学習のねらい: 本文によると、Hanami はかつて何という名前で開発されていましたか。

本文:

****************

Hanami(Ruby製Webフレームワーク)徹底解説:1系/2系の違い・ROM/dry-rb活用・Rails比較と導入・移行ポイント

Hanami とは:概要と位置づけ

Hanami(ハナミ)は、Ruby製のWebフレームワークで、設計の明確さ・モジュール性・軽量性を重視したフレームワークです。かつては「Lotus」という名前で開発されていましたが、後に Hanami に改名され、現在は公式ドキュメントとコミュニティで Hanami として運用されています。Rails と同じく「フルスタックに使える」部分を持ちながらも、コンポーネントの分離や不変性(immutability)、依存関係の明示的管理など、よりモダンで堅牢なアーキテクチャ原則を打ち出しているのが特徴です。

設計哲学(なぜ Hanami を選ぶのか)

  • 明確な責務分離:MVC 的な概念に加え、エンティティ、リポジトリ、アクション(コントローラ相当)、ビュー/テンプレートなどを明確に分離します。ビジネスロジックをドメイン層に閉じ込め、プレゼンテーションや永続化から切り離します。

  • 小さなメモリフットプリント:Rails に比べてプロセスあたりのメモリ消費を抑える設計が意識されています(特に Hanami 1 系の頃からの主張)。軽量なアプリケーションやマイクロサービス的な利用に向きます。

****************

エントリー抜粋:
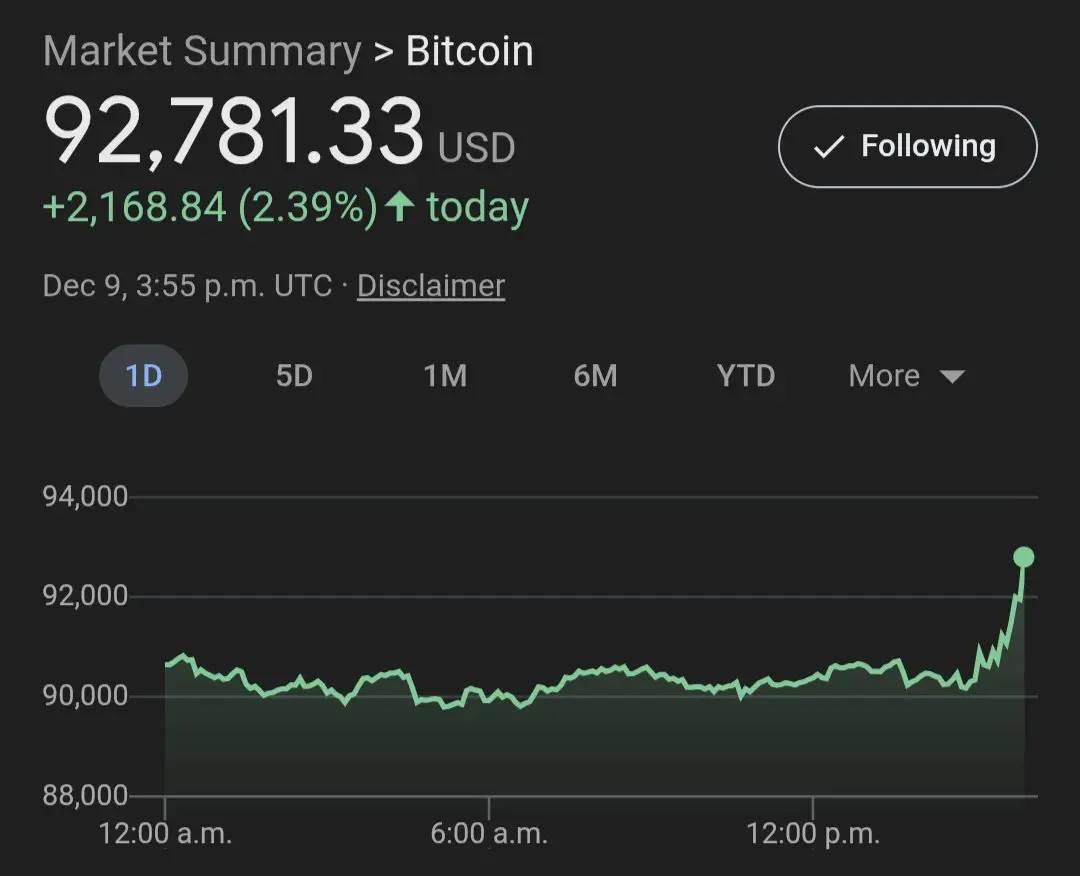Viewport: 1080px width, 876px height.
Task: Expand the More time range dropdown arrow
Action: (x=952, y=377)
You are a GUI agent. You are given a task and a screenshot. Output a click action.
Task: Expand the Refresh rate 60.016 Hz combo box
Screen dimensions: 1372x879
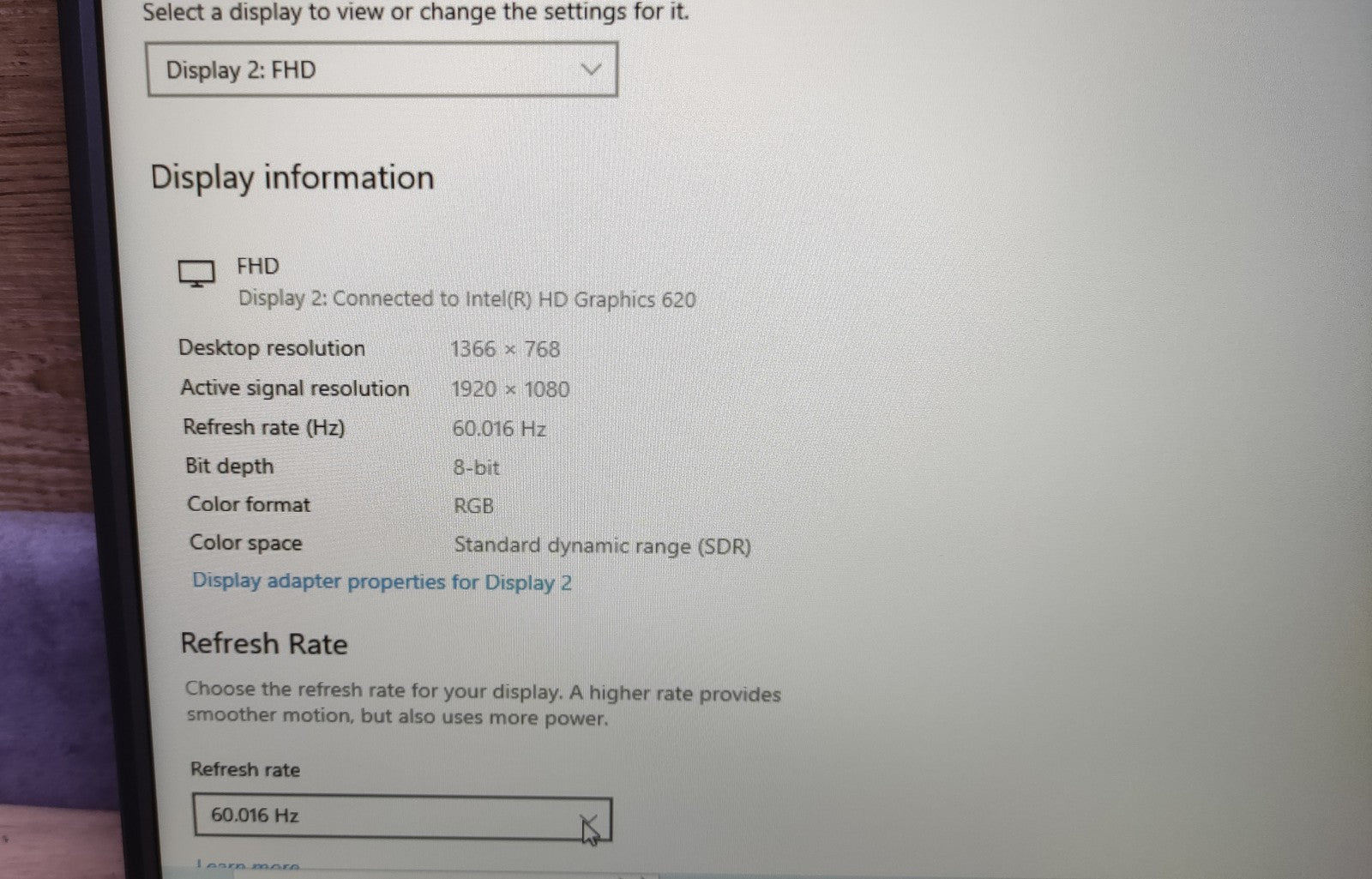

****************

正解: 「Lotus」という名前で開発されていました。